LAW ENFORCEMENT serves and protects the rich. It has never been a reliable safeguard for workers' rights. Through struggle, workers have won critical legal protections, but sex workers, like all workers, stand to gain the most through their own self-organization and struggles--waged in solidarity with everyone needing access to health care, housing and other welfare--not by waiting on police to protect them.

Ultimately, the social and economic factors that often push women to sex work must be addressed. Only access to other social and economic alternatives can truly challenge stigma and reduce the violence surrounding sex workers.

Fighting for conditions in which people are not coerced into sex work does not require passing judgment on sex work itself. In fact, sex work is probably an inevitable feature of life under capitalism.
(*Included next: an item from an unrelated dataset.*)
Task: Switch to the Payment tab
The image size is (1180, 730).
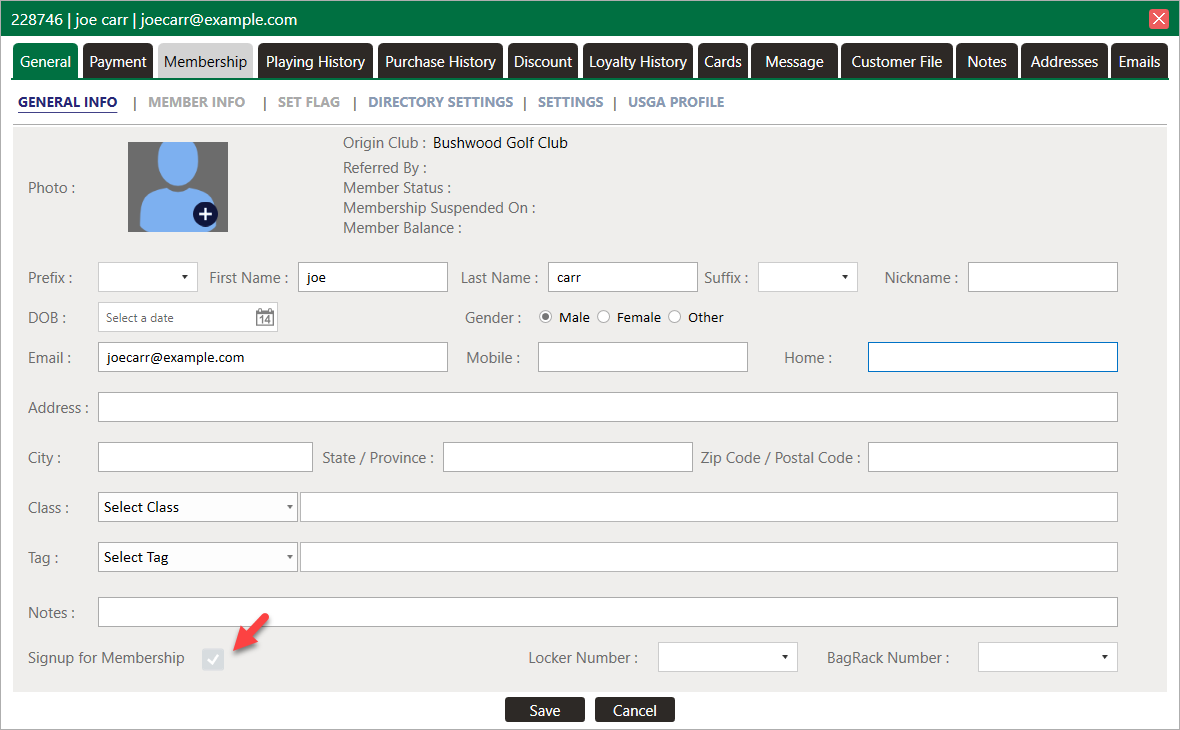Action: click(118, 62)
Marx's close collaborator Friedrich Engels observed that sexism in class societies flows from both subjugating women's reproductive labor and commodifying women's sexuality, writing that "monogamy and prostitution are indeed contradictions, but inseparable contradictions, poles of the same state of society."
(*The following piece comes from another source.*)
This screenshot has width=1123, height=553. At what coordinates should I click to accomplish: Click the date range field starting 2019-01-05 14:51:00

Engels' framework equips the Marxist tradition with the understanding that women's role in the nuclear family predominant under capitalism forms the roots of the oppression that women suffer in all other aspects of life.

But Marxists also understand that each person navigates and reproduces complex social relations as conscious, creative human beings. So rather than moralize with individual workers about whether or not to participate in marriage, we fight for marriage equality for couples of all genders. Likewise, Marxists need not pass judgment on whether workers should do sex work, but we absolutely need to champion the rights of sex workers, while keeping our eyes on the prize of a society where people will freely determine their relationships.

Specific struggles and organization to combat sexual and domestic violence, operating independently of law enforcement's heavy hand, could offer crucial resources to people otherwise stuck in sexually exploitative relationships or livelihoods. And contesting the slut-shaming that marginalizes sex workers, along with survivors, LGBT people and people of color in various ways, is critically important as well.

Within the last few weeks, millions of women went on strike in Poland to defeat a proposed ban on abortions that didn't include even an exception for the health of those who are pregnant. Tens of thousands joined in "Ni Una Menos" protests against crimes against women in Argentina. And in Iceland, women carried out a mass action against the gender pay gap by leaving work at 2:38 p.m., the time of day after which they work for free, compared to wages for men doing similar work.

Each of these struggles show the kind of mass, unified action needed to secure the rights of women, workers and the sexually oppressed. Struggles like these are the key to winning a world where no one is compelled into sex work by poverty, domestic violence and lack of access to health care and housing.